Convolutional codes tend to operate on smaller blocks of data than block codes and, unlike block codes, the encoding of one block of data depends on the state of the encoder as well as on the data to be encoded. Decoding of convolutional codes is usually done by executing some type of decoding algorithm in a processor.

With block codes, each block of data can be long and is encoded and decoded independently from every other block of data. Block codes can be classified in many different ways. For example, you could put all codes that operate on bits into one category and call them "binary" codes. All other codes would then be "non-binary" codes.

There are other properties of codes that can be used for classification, such as whether a code is cyclic, shortened, algebraic, systematic, perfect, etc.

 

What's special about Reed-Solomon codes? Reed-Solomon codes are special and widely implemented because they are "almost perfect" in the sense that the extra (redundant) letters added on by the encoder is at a minimum for any level of error correction, so that no bits are wasted.

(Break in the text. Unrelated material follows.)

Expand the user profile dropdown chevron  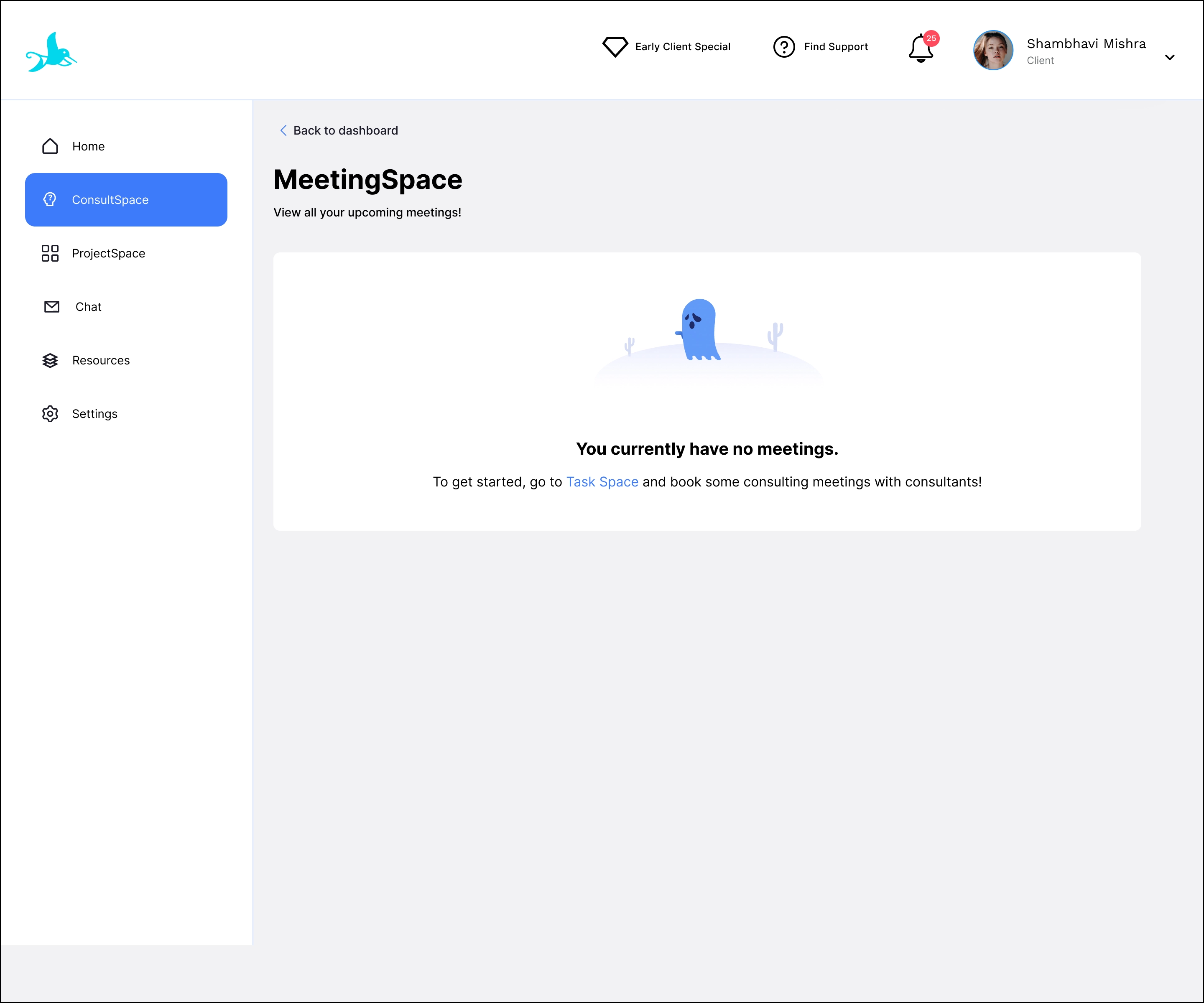click(x=1170, y=57)
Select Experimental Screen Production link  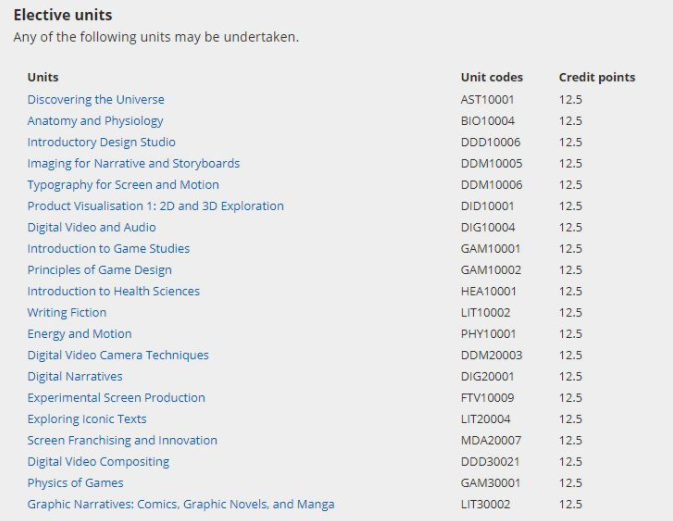[x=116, y=398]
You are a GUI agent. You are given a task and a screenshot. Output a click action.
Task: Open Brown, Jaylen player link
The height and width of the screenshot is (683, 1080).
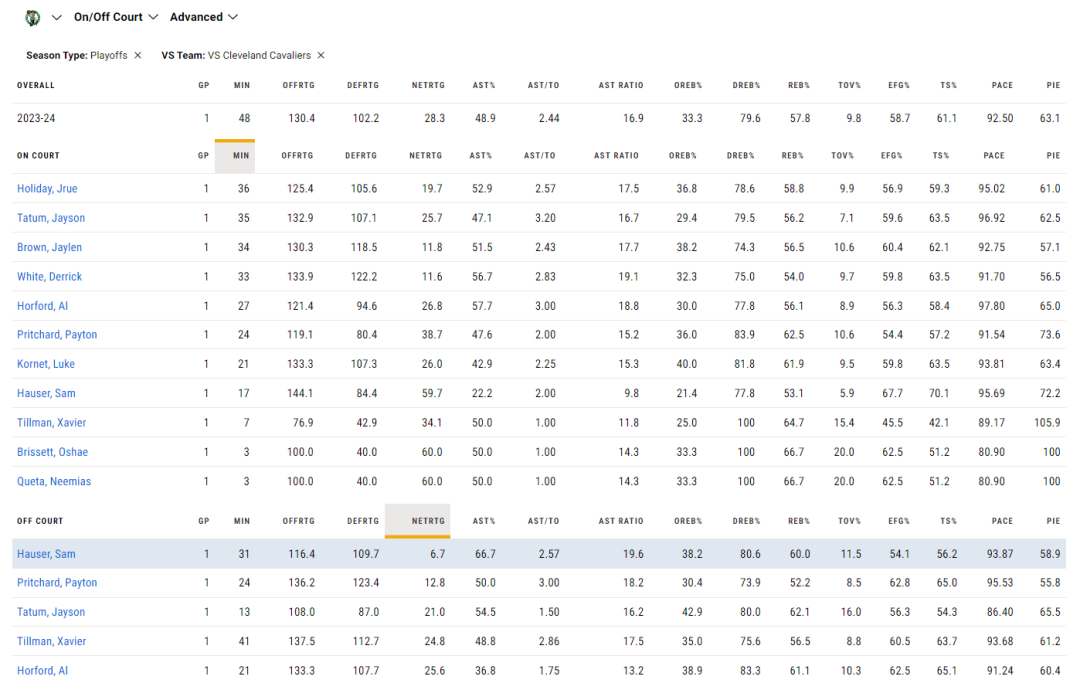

Reed-Solomon codes are easier to decode than most other non-binary codes.

Reed-Solomon codes allow the correction of "erasures". An erasure is like taking a pencil eraser and erasing a letter in a word. The letter that should be in that position is unknown, but the position of the erasure is known. Reed-Solomon codes can correct twice as many erasures as errors (where the decoder has no information about the error). With Reed-Solomon error correction, you get more correction power per dollar by being able to correct multiple randomly positioned bytes in error.